• [REQUIREMENT]:
Copy out the whole piece below on the individual health insurance market, word for word.

• [SELECTED EXTRACT]:
================

CHARLESTON, W.Va. -- The opponents of health reform have been obsessed recently with cancellations of health insurance policies in what is called the individual health insurance market.
The president has had to apologize to the American people because he promised that health reform would let them keep their health insurance policies if they liked them. The health policy wonks who advise the president probably never thought that anyone with an individual policy wouldn't be first in line to cancel their individual policy and sign up for a much superior product in the reformed insurance marketplace.
It pained me to hear the president apologize for a health insurance market that is a failure -- a market where people spend a lot of money and get precious little in return.
What is not well understood by the press and those who buy policies in the individual market is that the market has been in big trouble and ready to implode for a number of years. If you ever bought a health insurance policy in the individual market and then got sick or needed to use services in any way, you know exactly what I am talking about.

================

• [MATERIAL SHOWN]:
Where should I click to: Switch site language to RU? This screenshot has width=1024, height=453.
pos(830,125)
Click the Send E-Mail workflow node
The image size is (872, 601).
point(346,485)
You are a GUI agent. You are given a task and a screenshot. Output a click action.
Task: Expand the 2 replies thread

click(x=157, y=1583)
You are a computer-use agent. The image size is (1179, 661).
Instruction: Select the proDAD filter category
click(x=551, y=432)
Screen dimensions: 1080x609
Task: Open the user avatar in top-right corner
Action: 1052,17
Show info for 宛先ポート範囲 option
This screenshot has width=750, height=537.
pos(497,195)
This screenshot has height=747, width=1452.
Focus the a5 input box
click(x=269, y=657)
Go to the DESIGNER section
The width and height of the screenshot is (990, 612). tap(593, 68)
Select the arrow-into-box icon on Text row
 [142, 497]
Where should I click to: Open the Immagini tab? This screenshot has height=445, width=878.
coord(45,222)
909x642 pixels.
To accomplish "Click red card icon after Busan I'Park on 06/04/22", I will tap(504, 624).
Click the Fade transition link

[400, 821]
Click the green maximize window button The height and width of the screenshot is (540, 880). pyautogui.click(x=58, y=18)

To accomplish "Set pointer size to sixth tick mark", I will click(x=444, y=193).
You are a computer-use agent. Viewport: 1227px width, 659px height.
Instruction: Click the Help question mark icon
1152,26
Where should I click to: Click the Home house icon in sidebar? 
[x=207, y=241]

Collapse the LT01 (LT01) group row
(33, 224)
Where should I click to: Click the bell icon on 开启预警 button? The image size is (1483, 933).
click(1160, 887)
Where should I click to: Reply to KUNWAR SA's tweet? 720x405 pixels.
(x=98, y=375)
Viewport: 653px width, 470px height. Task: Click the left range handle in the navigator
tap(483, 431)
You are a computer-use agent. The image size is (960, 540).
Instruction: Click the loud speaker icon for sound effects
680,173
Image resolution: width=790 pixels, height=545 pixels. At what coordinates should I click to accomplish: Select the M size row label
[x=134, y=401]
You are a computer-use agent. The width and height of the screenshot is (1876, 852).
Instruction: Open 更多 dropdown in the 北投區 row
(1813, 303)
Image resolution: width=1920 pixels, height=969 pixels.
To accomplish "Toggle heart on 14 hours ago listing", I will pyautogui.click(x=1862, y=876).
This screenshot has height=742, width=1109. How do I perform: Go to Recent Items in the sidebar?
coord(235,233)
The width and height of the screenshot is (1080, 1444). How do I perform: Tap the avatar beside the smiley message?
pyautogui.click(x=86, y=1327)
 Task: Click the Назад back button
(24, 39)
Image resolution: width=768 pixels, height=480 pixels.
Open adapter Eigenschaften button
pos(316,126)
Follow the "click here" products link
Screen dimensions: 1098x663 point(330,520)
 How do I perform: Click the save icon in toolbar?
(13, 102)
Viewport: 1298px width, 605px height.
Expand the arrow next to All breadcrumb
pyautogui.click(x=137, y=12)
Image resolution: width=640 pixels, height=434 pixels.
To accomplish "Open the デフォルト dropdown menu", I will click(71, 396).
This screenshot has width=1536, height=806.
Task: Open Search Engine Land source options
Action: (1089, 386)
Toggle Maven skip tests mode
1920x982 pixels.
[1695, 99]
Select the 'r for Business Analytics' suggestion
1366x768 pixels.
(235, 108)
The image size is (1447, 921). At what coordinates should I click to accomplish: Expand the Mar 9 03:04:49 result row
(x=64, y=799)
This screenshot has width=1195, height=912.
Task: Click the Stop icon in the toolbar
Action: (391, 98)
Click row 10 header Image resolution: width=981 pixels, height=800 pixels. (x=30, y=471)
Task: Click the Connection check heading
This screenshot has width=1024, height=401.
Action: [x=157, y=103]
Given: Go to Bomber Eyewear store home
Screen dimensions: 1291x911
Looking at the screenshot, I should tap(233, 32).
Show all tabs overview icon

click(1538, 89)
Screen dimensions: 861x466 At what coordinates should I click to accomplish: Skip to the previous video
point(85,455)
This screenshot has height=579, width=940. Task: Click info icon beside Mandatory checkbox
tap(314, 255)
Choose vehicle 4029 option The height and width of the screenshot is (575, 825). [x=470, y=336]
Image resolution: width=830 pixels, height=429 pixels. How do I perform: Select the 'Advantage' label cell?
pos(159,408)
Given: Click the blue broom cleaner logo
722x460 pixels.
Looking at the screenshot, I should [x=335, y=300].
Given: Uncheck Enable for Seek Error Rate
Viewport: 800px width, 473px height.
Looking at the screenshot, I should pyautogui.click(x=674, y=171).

================

• [SOLUTION TO THIS PROBLEM]:
CHARLESTON, W.Va. -- The opponents of health reform have been obsessed recently with cancellations of health insurance policies in what is called the individual health insurance market.
The president has had to apologize to the American people because he promised that health reform would let them keep their health insurance policies if they liked them. The health policy wonks who advise the president probably never thought that anyone with an individual policy wouldn't be first in line to cancel their individual policy and sign up for a much superior product in the reformed insurance marketplace.
It pained me to hear the president apologize for a health insurance market that is a failure -- a market where people spend a lot of money and get precious little in return.
What is not well understood by the press and those who buy policies in the individual market is that the market has been in big trouble and ready to implode for a number of years. If you ever bought a health insurance policy in the individual market and then got sick or needed to use services in any way, you know exactly what I am talking about.